**Listed records:**
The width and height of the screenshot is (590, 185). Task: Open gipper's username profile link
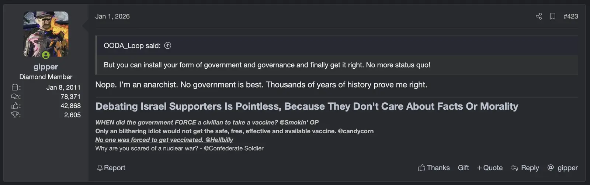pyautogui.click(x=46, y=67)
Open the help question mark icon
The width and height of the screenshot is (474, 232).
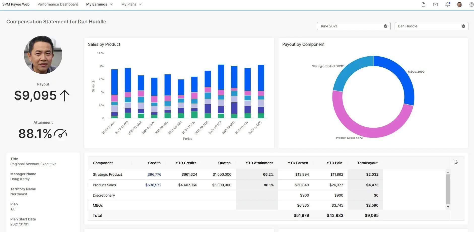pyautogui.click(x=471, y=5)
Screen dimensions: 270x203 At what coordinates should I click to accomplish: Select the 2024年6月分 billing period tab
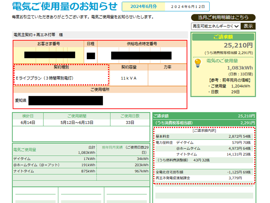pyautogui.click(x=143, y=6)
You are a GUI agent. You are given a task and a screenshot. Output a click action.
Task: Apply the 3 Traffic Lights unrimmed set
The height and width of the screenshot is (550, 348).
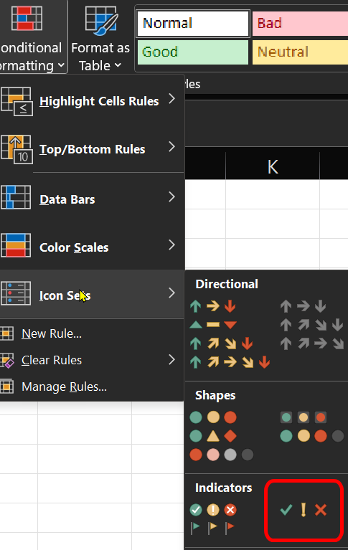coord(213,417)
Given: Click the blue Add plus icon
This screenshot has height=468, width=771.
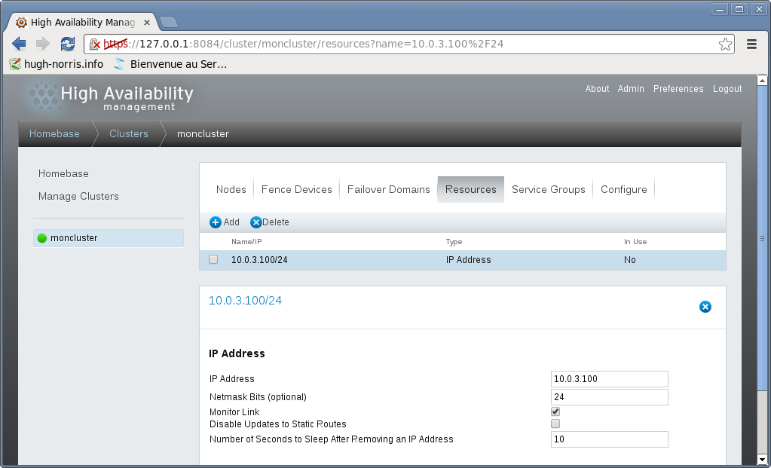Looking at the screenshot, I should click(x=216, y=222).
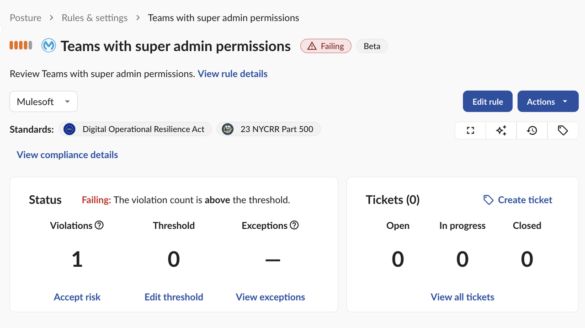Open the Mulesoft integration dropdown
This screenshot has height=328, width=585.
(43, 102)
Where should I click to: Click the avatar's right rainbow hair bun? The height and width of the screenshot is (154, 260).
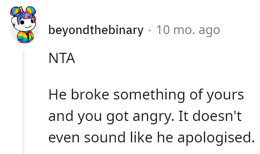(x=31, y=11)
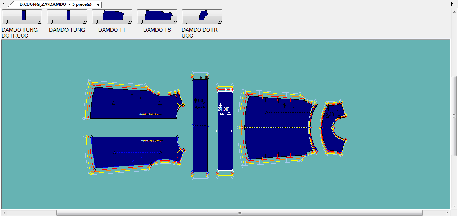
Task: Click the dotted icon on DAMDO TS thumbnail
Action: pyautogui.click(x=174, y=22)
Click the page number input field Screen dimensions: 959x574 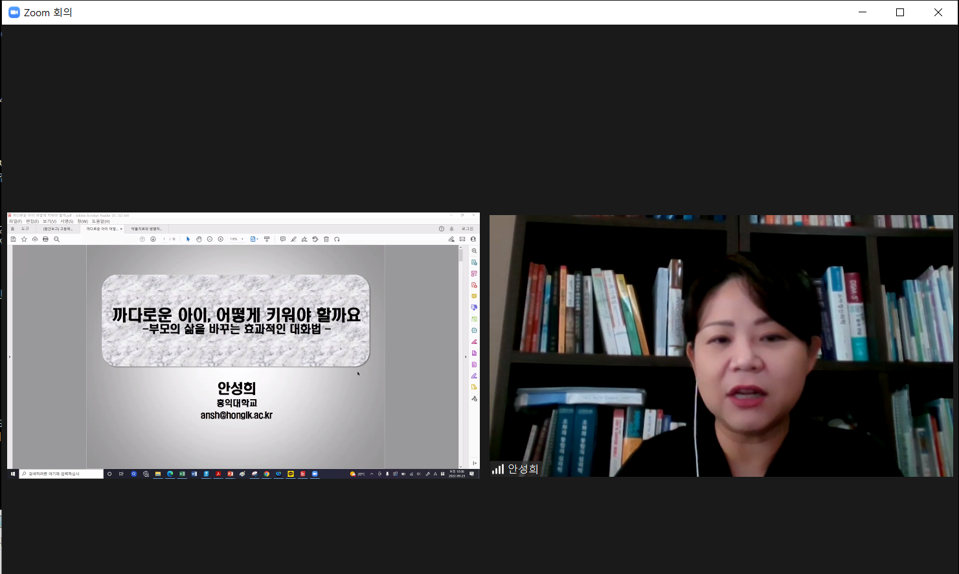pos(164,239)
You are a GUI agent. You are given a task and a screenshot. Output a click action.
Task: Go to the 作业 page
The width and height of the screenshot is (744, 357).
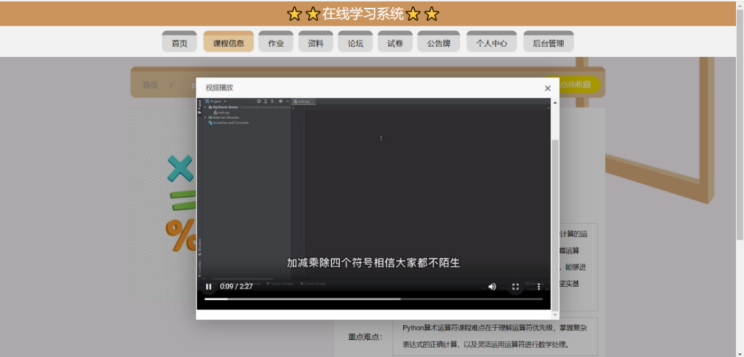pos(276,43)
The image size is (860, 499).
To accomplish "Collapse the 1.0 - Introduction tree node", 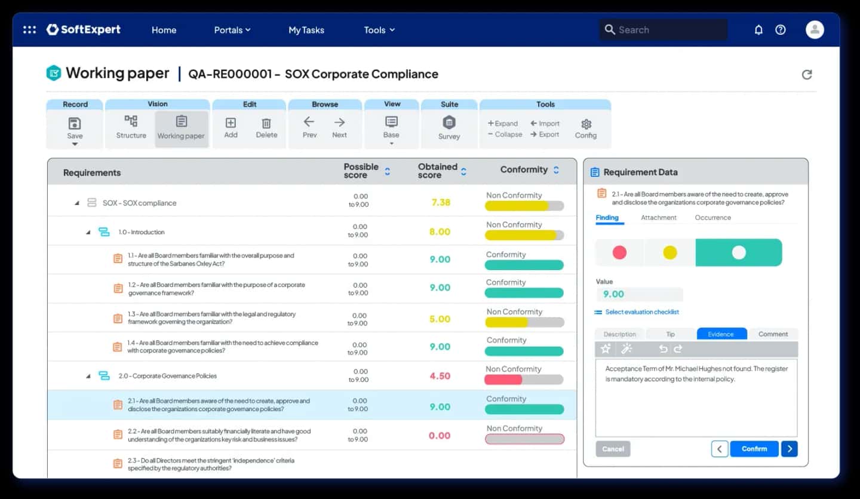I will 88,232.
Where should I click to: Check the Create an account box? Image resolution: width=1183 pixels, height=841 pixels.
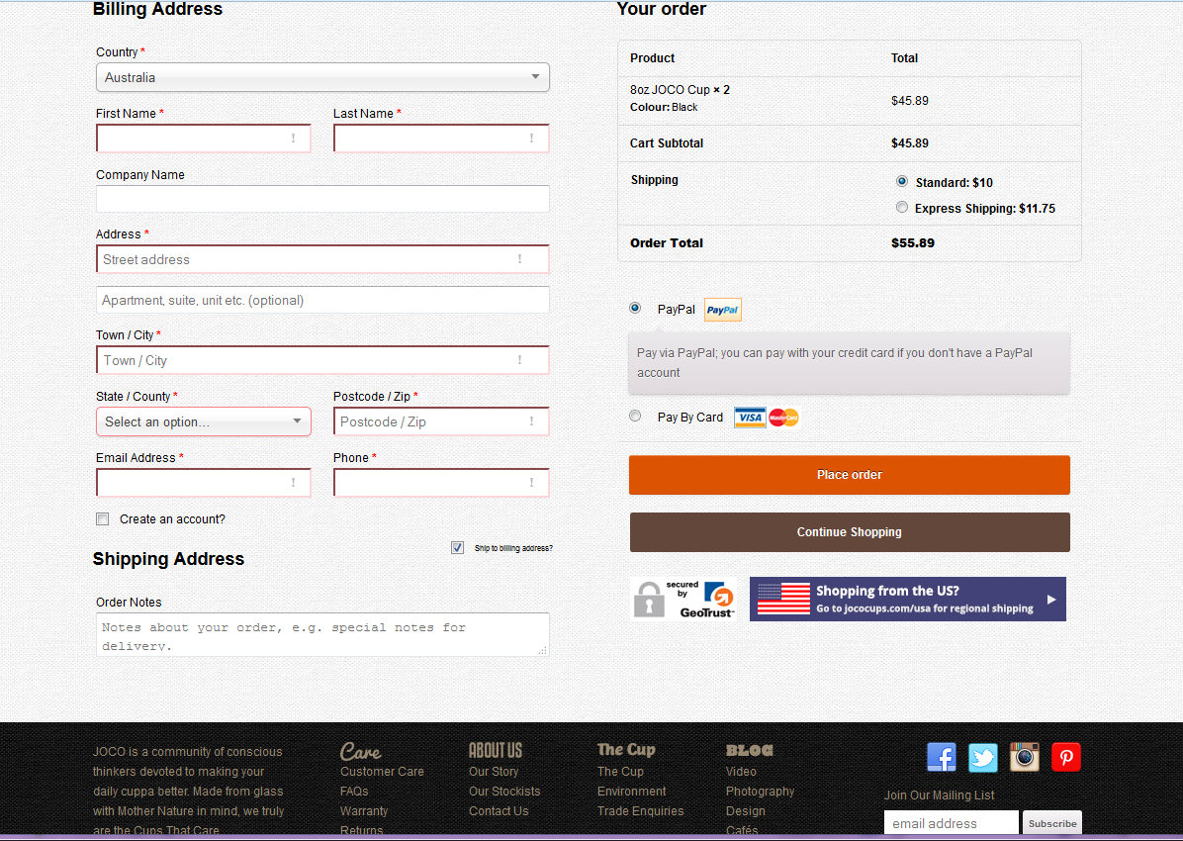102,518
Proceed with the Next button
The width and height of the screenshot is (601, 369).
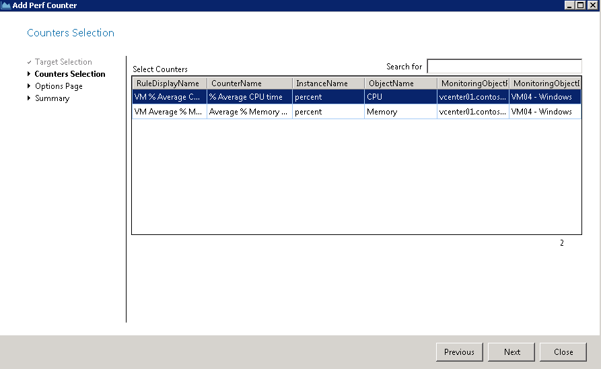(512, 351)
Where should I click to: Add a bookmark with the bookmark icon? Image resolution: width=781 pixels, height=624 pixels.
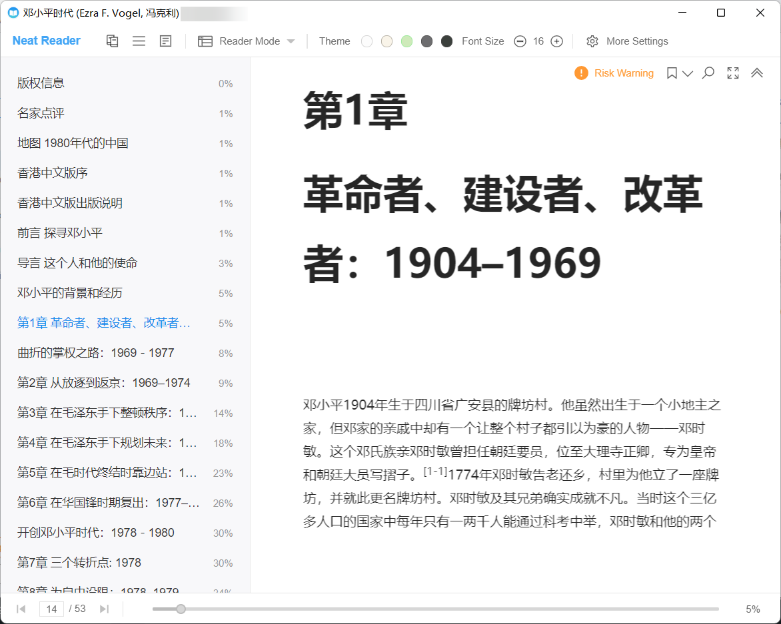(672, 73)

**What the task asks:** Repeat exactly the lines in the entries from the one containing "Where should I click to: Add" to the final line, inclusive, and nothing beyond them; skip pictures.

**Output of the task:**
Where should I click to: Add a bookmark with the bookmark icon? Image resolution: width=781 pixels, height=624 pixels.
(672, 73)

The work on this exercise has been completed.